WHAT IS REQUIRED:
Even where a line looks wrong, copy it exactly and include every entry.
Top of DATA UNDER STUDY
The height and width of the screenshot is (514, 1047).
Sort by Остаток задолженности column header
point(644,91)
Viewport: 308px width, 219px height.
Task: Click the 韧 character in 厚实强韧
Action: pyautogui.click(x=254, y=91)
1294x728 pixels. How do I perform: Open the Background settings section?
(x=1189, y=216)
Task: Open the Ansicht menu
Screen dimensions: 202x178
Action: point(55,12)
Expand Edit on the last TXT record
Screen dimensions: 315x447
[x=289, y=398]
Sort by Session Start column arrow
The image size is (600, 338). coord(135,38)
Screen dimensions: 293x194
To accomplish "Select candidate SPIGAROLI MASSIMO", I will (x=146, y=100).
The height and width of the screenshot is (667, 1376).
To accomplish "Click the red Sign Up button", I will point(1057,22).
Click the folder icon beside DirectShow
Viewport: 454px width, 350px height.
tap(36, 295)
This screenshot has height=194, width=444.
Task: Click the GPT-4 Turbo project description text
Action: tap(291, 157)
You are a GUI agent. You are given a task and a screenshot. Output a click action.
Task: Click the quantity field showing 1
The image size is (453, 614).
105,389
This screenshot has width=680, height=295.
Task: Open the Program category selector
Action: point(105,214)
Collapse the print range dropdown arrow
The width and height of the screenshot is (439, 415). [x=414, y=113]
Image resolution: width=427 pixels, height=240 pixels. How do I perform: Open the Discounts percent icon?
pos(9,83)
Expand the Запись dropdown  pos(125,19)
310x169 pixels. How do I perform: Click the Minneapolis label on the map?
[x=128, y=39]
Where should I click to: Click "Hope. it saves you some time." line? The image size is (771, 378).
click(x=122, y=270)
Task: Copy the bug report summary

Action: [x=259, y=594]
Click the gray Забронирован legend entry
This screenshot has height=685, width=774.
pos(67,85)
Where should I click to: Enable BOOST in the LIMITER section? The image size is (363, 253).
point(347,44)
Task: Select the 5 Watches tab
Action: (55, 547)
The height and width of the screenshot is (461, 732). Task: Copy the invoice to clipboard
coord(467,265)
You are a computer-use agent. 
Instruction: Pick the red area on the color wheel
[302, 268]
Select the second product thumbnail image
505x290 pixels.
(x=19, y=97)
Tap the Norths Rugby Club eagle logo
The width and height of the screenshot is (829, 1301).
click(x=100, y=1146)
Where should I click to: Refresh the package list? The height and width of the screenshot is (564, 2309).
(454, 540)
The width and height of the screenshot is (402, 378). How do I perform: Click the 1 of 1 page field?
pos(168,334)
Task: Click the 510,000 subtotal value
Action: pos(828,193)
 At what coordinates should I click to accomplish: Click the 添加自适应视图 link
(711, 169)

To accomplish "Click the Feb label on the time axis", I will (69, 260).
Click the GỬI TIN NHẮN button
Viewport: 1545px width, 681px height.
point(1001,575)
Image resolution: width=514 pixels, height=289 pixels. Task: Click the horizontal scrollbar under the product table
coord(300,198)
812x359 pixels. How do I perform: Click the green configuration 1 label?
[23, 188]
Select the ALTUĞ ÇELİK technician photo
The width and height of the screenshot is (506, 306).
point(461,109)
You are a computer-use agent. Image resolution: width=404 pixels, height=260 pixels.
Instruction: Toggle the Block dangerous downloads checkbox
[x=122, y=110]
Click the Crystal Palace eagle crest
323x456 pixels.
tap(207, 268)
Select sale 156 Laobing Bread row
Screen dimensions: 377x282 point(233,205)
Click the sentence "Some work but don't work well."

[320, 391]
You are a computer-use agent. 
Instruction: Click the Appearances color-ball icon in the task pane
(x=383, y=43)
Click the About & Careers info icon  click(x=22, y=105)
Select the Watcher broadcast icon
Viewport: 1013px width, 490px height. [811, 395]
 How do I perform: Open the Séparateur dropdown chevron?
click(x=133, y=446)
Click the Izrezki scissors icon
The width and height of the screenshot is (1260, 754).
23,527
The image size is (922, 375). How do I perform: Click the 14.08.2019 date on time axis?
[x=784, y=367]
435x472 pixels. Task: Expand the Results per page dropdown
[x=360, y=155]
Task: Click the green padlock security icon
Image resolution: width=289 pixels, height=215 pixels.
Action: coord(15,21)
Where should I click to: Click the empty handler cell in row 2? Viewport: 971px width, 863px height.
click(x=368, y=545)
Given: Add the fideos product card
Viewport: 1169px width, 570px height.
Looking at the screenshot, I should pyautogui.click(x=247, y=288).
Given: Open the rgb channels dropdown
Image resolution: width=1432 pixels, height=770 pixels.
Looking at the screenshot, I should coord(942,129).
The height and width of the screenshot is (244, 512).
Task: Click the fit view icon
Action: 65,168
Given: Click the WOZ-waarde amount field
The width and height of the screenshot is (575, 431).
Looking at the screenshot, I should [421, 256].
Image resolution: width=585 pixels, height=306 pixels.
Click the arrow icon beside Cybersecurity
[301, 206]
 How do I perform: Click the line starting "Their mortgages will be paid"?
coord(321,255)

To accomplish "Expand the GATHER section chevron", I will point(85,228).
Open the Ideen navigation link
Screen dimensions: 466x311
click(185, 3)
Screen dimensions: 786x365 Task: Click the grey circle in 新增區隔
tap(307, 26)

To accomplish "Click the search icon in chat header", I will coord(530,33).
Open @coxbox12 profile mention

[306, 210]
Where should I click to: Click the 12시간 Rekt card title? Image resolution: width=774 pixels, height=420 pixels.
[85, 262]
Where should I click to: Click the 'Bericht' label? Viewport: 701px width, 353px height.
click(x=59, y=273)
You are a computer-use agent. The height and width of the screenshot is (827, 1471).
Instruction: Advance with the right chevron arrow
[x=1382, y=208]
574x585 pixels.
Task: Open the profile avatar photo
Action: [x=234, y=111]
Bottom of DATA UNDER STUDY
REPLY TO THE EXERCISE:
The height and width of the screenshot is (514, 1047).
Sort by Остаток задолженности column header
point(644,91)
Viewport: 308px width, 219px height.
Task: Click the 韧 character in 厚实强韧
Action: pyautogui.click(x=254, y=91)
1294x728 pixels. How do I perform: Open the Background settings section?
(x=1189, y=216)
Task: Open the Ansicht menu
Screen dimensions: 202x178
Action: point(55,12)
Expand Edit on the last TXT record
Screen dimensions: 315x447
[x=289, y=398]
Sort by Session Start column arrow
The image size is (600, 338). coord(135,38)
Screen dimensions: 293x194
To accomplish "Select candidate SPIGAROLI MASSIMO", I will (x=146, y=100).
The height and width of the screenshot is (667, 1376).
To accomplish "Click the red Sign Up button", I will point(1057,22).
Click the folder icon beside DirectShow
Viewport: 454px width, 350px height.
tap(36, 295)
This screenshot has height=194, width=444.
Task: Click the GPT-4 Turbo project description text
Action: tap(291, 157)
You are a GUI agent. You are given a task and a screenshot. Output a click action.
Task: Click the quantity field showing 1
The image size is (453, 614).
105,389
This screenshot has width=680, height=295.
Task: Open the Program category selector
Action: point(105,214)
Collapse the print range dropdown arrow
The width and height of the screenshot is (439, 415). [x=414, y=113]
Image resolution: width=427 pixels, height=240 pixels. How do I perform: Open the Discounts percent icon?
pos(9,83)
Expand the Запись dropdown  pos(125,19)
310x169 pixels. How do I perform: Click the Minneapolis label on the map?
[x=128, y=39]
Where should I click to: Click "Hope. it saves you some time." line? The image size is (771, 378).
click(x=122, y=270)
Task: Copy the bug report summary

Action: [x=259, y=594]
Click the gray Забронирован legend entry
This screenshot has height=685, width=774.
pos(67,85)
Where should I click to: Enable BOOST in the LIMITER section? The image size is (363, 253).
point(347,44)
Task: Select the 5 Watches tab
Action: (55, 547)
The height and width of the screenshot is (461, 732). Task: Copy the invoice to clipboard
coord(467,265)
You are a computer-use agent. 
Instruction: Pick the red area on the color wheel
[302, 268]
Select the second product thumbnail image
505x290 pixels.
(x=19, y=97)
Tap the Norths Rugby Club eagle logo
The width and height of the screenshot is (829, 1301).
click(x=100, y=1146)
Where should I click to: Refresh the package list? The height and width of the screenshot is (564, 2309).
(454, 540)
The width and height of the screenshot is (402, 378). How do I perform: Click the 1 of 1 page field?
pos(168,334)
Task: Click the 510,000 subtotal value
Action: pos(828,193)
 At what coordinates should I click to accomplish: Click the 添加自适应视图 link
(711, 169)

To accomplish "Click the Feb label on the time axis", I will (69, 260).
Click the GỬI TIN NHẮN button
Viewport: 1545px width, 681px height.
point(1001,575)
Image resolution: width=514 pixels, height=289 pixels. Task: Click the horizontal scrollbar under the product table
coord(300,198)
812x359 pixels. How do I perform: Click the green configuration 1 label?
[23, 188]
Select the ALTUĞ ÇELİK technician photo
The width and height of the screenshot is (506, 306).
point(461,109)
You are a computer-use agent. Image resolution: width=404 pixels, height=260 pixels.
Instruction: Toggle the Block dangerous downloads checkbox
[x=122, y=110]
Click the Crystal Palace eagle crest
323x456 pixels.
tap(207, 268)
Select sale 156 Laobing Bread row
Screen dimensions: 377x282 point(233,205)
Click the sentence "Some work but don't work well."

[320, 391]
You are a computer-use agent. 
Instruction: Click the Appearances color-ball icon in the task pane
(x=383, y=43)
Click the About & Careers info icon  click(x=22, y=105)
Select the Watcher broadcast icon
Viewport: 1013px width, 490px height. [811, 395]
 How do I perform: Open the Séparateur dropdown chevron?
click(x=133, y=446)
Click the Izrezki scissors icon
The width and height of the screenshot is (1260, 754).
23,527
The image size is (922, 375). How do I perform: Click the 14.08.2019 date on time axis?
[x=784, y=367]
435x472 pixels. Task: Expand the Results per page dropdown
[x=360, y=155]
Task: Click the green padlock security icon
Image resolution: width=289 pixels, height=215 pixels.
Action: coord(15,21)
Where should I click to: Click the empty handler cell in row 2? Viewport: 971px width, 863px height.
click(x=368, y=545)
Given: Add the fideos product card
Viewport: 1169px width, 570px height.
Looking at the screenshot, I should pyautogui.click(x=247, y=288).
Given: Open the rgb channels dropdown
Image resolution: width=1432 pixels, height=770 pixels.
Looking at the screenshot, I should coord(942,129).
The height and width of the screenshot is (244, 512).
Task: Click the fit view icon
Action: 65,168
Given: Click the WOZ-waarde amount field
The width and height of the screenshot is (575, 431).
Looking at the screenshot, I should [421, 256].
Image resolution: width=585 pixels, height=306 pixels.
Click the arrow icon beside Cybersecurity
[301, 206]
 How do I perform: Click the line starting "Their mortgages will be paid"?
coord(321,255)

To accomplish "Expand the GATHER section chevron", I will point(85,228).
Open the Ideen navigation link
Screen dimensions: 466x311
click(185, 3)
Screen dimensions: 786x365 Task: Click the grey circle in 新增區隔
tap(307, 26)

To accomplish "Click the search icon in chat header", I will coord(530,33).
Open @coxbox12 profile mention

[306, 210]
Where should I click to: Click the 12시간 Rekt card title? Image resolution: width=774 pixels, height=420 pixels.
[85, 262]
Where should I click to: Click the 'Bericht' label? Viewport: 701px width, 353px height.
click(x=59, y=273)
You are a computer-use agent. The height and width of the screenshot is (827, 1471).
Instruction: Advance with the right chevron arrow
[x=1382, y=208]
574x585 pixels.
Task: Open the profile avatar photo
Action: [x=234, y=111]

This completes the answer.